Thursday, March 4, 2010

Women's History Profile: Judy Chicago


When most of us picture the word ‘feminist’ we probably picture an activist, marching in a crowd of people for suffrage or equal rights, or burning her bra, hair flailing in the air. But feminism expands from beyond the political into the areas of culture, economics and sociology. Judy Chicago, an artist born in 1939 was not out campaigning for women’s rights on the political field with the likes of Susan B. Anthony, but progressing feminism from her studio by her own terms. For her, art was a ‘vehicle for intellectual transformation and social change,’ and she was committed to creating an equal role for women in the art world.

Judy Chicago started Feminist Art in 1970. She coined the term when she started a feminist art program for women at California State University Fresno and then started the CalArts Feminist Art Project. During the next 20 years, Chicago worked on a number of ground breaking pieces, often in collaboration with the women from the Feminist Art Project. These pieces demonstrated, for the first time an openly female point of view and established a centralized focus within women’s art which recognizes an established female imagery.

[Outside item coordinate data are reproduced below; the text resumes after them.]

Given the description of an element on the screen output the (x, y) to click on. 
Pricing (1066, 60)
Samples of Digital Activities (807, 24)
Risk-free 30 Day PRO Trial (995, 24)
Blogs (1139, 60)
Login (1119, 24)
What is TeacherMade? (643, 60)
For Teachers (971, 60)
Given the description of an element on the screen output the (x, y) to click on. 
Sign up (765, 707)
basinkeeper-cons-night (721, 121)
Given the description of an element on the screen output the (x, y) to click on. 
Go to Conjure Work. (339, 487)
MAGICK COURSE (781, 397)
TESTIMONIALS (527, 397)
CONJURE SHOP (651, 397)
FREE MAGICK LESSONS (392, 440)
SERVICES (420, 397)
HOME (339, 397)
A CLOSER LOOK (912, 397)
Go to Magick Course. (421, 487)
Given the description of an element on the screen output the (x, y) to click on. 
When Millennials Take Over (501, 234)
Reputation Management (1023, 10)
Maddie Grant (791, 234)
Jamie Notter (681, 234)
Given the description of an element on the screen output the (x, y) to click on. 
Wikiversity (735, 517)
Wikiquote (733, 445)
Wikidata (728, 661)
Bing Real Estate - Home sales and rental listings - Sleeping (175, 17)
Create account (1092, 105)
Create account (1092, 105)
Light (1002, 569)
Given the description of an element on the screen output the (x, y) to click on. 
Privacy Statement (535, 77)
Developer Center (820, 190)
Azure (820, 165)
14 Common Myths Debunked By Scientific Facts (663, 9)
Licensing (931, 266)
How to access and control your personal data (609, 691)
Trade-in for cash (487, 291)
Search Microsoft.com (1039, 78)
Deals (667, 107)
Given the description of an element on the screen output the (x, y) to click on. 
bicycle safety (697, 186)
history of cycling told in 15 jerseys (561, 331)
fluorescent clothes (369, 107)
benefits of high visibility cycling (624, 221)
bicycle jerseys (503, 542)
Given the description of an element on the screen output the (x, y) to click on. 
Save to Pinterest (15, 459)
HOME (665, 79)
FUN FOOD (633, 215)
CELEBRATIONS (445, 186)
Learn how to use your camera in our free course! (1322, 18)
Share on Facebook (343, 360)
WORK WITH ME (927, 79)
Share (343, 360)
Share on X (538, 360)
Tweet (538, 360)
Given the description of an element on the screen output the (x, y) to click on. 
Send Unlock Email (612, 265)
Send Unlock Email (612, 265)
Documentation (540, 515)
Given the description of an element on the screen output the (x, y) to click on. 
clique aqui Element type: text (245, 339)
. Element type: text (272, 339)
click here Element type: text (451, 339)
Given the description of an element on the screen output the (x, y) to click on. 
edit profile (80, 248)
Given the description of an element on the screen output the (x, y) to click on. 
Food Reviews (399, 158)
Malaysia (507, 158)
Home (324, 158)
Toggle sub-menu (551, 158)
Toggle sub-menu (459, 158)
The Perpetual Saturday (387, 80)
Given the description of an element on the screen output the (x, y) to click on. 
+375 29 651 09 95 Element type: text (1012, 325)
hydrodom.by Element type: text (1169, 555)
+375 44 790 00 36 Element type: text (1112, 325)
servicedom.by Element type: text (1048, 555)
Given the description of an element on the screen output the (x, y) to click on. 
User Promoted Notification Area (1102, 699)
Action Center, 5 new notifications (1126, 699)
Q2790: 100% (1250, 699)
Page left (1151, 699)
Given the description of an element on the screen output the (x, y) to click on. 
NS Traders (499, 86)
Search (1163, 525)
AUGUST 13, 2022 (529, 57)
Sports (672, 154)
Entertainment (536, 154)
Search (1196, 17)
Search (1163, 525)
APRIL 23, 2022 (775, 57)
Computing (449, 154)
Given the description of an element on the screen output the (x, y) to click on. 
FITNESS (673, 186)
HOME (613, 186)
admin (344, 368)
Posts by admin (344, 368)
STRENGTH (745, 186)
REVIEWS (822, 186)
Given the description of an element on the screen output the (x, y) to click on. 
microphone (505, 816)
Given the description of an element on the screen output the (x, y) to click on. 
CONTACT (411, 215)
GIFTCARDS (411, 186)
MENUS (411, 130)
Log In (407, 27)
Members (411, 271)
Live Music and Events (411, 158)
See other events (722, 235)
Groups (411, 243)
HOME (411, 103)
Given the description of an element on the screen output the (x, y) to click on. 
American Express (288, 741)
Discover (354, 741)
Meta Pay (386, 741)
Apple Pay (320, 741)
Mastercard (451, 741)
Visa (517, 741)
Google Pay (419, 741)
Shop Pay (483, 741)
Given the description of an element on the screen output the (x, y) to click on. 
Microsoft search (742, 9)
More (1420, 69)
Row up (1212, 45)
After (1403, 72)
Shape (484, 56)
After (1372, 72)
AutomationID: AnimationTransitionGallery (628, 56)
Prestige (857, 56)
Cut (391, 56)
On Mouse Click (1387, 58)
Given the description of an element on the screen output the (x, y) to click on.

The Dinner Party, Chicago’s most well known piece and an important event in the women’s movement, was a large triangular table marked with place settings for thirty-nine famous women from history and mythology including the fertility goddess, Hatshepsut, Eleanor of Aquitaine, Sojourner Truth and Virginia Wolfe. The table settings depict the woman’s names and her accomplishments, celebrating women’s achievements in the face of great odds.
Judy Chicago began the feminist art movement because of the marginalization and exclusion she experienced in the art world. To Chicago, the art world denied her "experience and feelings as a female person,” so she and comrades like Miriam Schapiro moved outside of the art world and began their own movement. Since then, many more female artists have been emerging around the world and there is no longer a taboo or self censorship on the pieces women make. Know women know they can be an artist and don’t have to hide their impulses to achieve that. This is probably the most significant way that Judy Chicago and her work has changed the art world, although at this time exhibitions at major institutions rarely feature women.
Over the years, Chicago has faced brutal public and written criticism with poise and strength, never denouncing her work or apologizing for it. Instead she continues to do what she loves, making art that is open about her experiences as a woman and working on humanizing women who for so long have only been the subjects and models from the male perspective, subjectifying them without consideration to their own expression. She has made a place for women in the art world and created a movement for them to express the true being of women without the prejudices and exclusion of the general art world.
This progressive artist is also in touch with the theme of women’s history month, "Writing Women Back into History." She writes in her book, Through the Flower, “Because we are denied knowledge of our history, we are deprived of standing upon each others shoulders and building upon each other’s hard earned accomplishments.This was 1975, 35 years later we have not fully embraced women into our history. Judy Chicago is not a political activist, but she has been a key part in creating progress for women in the art world, giving them the freedom to at last be free in their expression.